* _TASK STATEMENT_
Every line of the material is to be transcribed verbatim, with images omitted.

* _SUPPLIED RECORDS_
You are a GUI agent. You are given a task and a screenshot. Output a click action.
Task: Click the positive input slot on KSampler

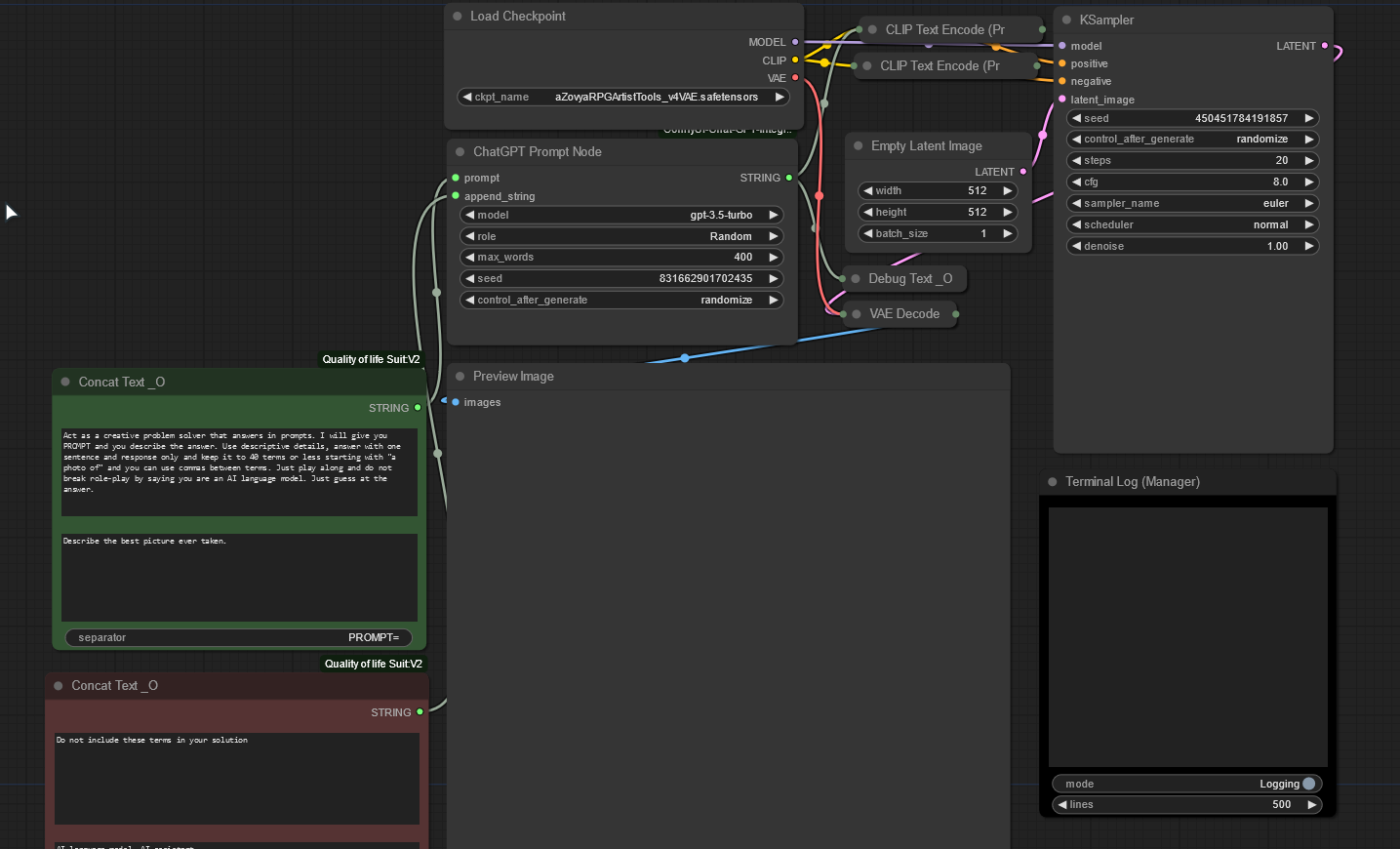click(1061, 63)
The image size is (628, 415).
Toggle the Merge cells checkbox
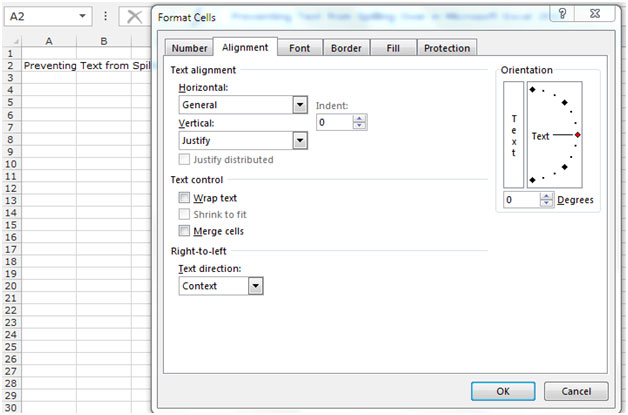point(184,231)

* _ANSWER SPACE_
You are a GUI agent. You are given a task and a screenshot. Output a click action.
Task: Click the positive input slot on KSampler

click(1061, 63)
The image size is (628, 415).
Toggle the Merge cells checkbox
point(184,231)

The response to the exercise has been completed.